** Page excerpt **
---*---

The “Indahra” docked at Port Adelaide during the ninth night out from Fremantle. The trip had been one long thrill for me. The farewells from my sailor friends and the final glimpse of the battered old tramp steamer tied up at the wharf will always occupy a small nitch in my memory bank.

We travelled by train to Bugle Ranges, a journey which to me seemed endless and painful after the open decks. I found it unbearable to be restrained on a small seat in the train - even more painful when I disobediently opened the window to poke my head out to look at the hills - eyes full of cinders from the engine causing a hasty retreat.

At Bugle Ranges we were met by Uncle Gwyn, one of my dad’s four brothers. Several years younger than my father, he had procured a virgin farm allotment at Macclesfield and with my father in partnership, after the war, they were to clear and develop this rich country. There was an old house on the property and again, we children were fatherless - our Sergeant Major dad was in barracks at Keswick.

---*---

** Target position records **
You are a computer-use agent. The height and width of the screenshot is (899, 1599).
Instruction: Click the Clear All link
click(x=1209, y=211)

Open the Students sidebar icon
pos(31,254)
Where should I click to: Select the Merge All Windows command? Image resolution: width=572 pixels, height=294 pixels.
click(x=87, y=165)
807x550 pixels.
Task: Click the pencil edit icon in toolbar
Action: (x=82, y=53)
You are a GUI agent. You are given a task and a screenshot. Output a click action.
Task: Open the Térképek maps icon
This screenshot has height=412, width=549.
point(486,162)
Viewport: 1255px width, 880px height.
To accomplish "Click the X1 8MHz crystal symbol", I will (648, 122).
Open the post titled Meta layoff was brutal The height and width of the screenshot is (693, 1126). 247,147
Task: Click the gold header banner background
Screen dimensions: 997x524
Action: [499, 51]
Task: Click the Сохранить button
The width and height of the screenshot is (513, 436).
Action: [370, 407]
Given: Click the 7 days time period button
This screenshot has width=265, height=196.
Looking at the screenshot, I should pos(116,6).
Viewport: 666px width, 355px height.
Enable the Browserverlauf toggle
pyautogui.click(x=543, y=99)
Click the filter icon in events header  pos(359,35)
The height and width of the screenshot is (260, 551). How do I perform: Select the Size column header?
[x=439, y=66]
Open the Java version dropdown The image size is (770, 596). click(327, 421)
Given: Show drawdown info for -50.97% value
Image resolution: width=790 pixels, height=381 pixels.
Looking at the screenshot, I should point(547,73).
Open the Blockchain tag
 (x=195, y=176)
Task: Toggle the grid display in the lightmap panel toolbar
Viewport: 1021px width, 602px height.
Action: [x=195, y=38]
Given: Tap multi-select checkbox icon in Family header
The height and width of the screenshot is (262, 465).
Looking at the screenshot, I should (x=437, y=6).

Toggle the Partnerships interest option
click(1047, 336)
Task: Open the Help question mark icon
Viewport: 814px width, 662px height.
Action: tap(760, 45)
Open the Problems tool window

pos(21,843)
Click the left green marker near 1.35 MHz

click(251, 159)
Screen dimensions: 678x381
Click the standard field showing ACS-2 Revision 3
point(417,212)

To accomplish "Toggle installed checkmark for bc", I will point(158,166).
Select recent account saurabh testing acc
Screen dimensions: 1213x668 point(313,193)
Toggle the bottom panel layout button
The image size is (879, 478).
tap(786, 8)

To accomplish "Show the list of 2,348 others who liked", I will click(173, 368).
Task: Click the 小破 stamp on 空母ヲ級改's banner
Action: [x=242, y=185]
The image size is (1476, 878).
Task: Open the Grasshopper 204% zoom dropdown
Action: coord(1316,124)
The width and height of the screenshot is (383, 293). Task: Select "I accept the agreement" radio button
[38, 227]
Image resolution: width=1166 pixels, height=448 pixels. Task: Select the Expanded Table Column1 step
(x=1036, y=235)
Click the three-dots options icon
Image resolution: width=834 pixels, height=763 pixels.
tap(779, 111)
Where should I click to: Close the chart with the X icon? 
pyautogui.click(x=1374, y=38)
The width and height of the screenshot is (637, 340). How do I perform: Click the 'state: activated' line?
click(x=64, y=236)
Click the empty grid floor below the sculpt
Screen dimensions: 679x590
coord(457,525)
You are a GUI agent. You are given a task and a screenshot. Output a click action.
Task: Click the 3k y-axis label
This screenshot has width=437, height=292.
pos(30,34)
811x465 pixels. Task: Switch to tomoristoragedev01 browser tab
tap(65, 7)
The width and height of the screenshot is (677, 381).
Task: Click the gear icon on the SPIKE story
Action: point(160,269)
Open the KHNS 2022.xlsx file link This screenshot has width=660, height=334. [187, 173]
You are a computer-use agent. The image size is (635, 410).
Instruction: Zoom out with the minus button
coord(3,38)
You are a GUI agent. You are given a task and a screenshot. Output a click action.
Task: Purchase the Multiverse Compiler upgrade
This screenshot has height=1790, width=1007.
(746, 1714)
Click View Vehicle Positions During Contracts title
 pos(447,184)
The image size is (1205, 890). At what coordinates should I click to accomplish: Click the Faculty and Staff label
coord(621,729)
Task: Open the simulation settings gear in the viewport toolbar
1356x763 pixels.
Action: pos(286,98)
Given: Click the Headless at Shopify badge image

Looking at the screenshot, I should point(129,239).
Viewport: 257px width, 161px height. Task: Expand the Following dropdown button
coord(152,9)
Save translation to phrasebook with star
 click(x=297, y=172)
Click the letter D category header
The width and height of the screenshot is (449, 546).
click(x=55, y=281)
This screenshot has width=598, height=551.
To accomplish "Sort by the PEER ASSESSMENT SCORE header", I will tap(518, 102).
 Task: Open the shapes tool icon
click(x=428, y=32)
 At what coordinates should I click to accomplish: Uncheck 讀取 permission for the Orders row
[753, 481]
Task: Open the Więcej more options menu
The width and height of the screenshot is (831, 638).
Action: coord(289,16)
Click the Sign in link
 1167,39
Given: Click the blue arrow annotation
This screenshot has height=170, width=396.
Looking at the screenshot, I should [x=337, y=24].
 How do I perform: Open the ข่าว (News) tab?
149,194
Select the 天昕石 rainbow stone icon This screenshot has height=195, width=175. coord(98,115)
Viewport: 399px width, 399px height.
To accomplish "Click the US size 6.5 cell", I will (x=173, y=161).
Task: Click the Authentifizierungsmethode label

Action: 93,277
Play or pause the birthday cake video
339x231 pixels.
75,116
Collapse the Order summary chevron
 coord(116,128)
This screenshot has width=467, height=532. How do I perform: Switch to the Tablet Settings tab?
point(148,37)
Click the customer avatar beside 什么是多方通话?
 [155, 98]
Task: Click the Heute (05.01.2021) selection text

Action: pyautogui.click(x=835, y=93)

---*---

** Stated exercise **
Can you retype the passage about the journey to Bugle Ranges, starting at the words "We travelled by" and ending after "barracks at Keswick."?

** Reply **
We travelled by train to Bugle Ranges, a journey which to me seemed endless and painful after the open decks. I found it unbearable to be restrained on a small seat in the train - even more painful when I disobediently opened the window to poke my head out to look at the hills - eyes full of cinders from the engine causing a hasty retreat.

At Bugle Ranges we were met by Uncle Gwyn, one of my dad’s four brothers. Several years younger than my father, he had procured a virgin farm allotment at Macclesfield and with my father in partnership, after the war, they were to clear and develop this rich country. There was an old house on the property and again, we children were fatherless - our Sergeant Major dad was in barracks at Keswick.